AIM:
Write out the rows below word for word, beginning at the line that contains "Image resolution: width=347" and running through the end of the rows, both ends included. Leave the pictures out of your answer.

─── ENTRIES SHOWN

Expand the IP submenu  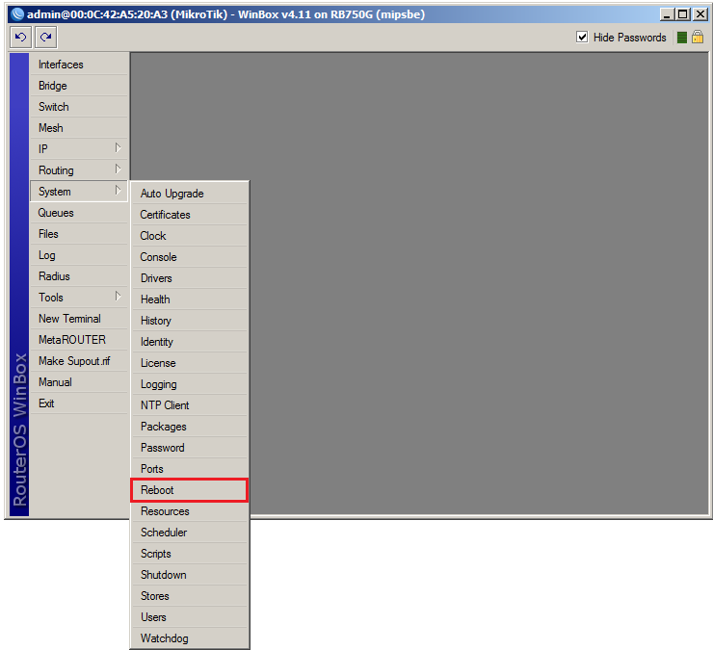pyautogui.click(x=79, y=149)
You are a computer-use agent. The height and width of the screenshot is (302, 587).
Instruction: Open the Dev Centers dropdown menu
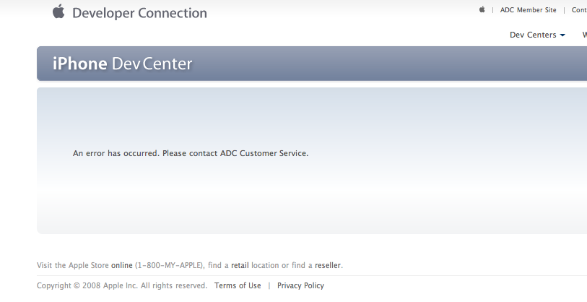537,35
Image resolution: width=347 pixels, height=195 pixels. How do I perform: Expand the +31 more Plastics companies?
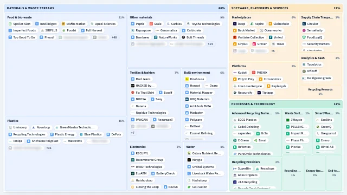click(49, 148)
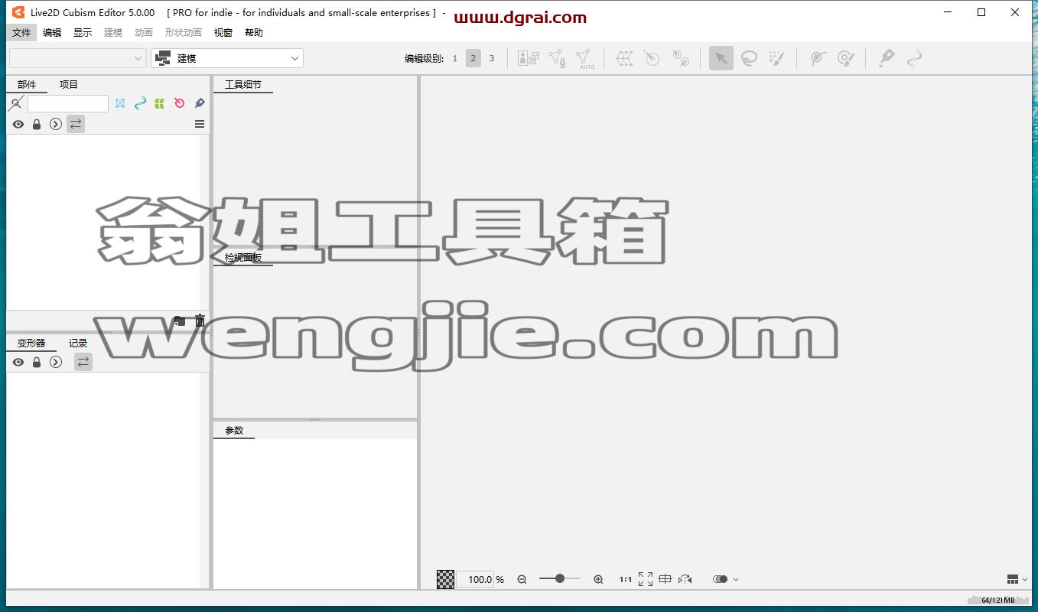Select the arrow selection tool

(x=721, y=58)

──────

TASK SOLUTION:
Image resolution: width=347 pixels, height=195 pixels. How do I perform: Expand the +31 more Plastics companies?
click(49, 148)
Select the arrow selection tool

(x=721, y=58)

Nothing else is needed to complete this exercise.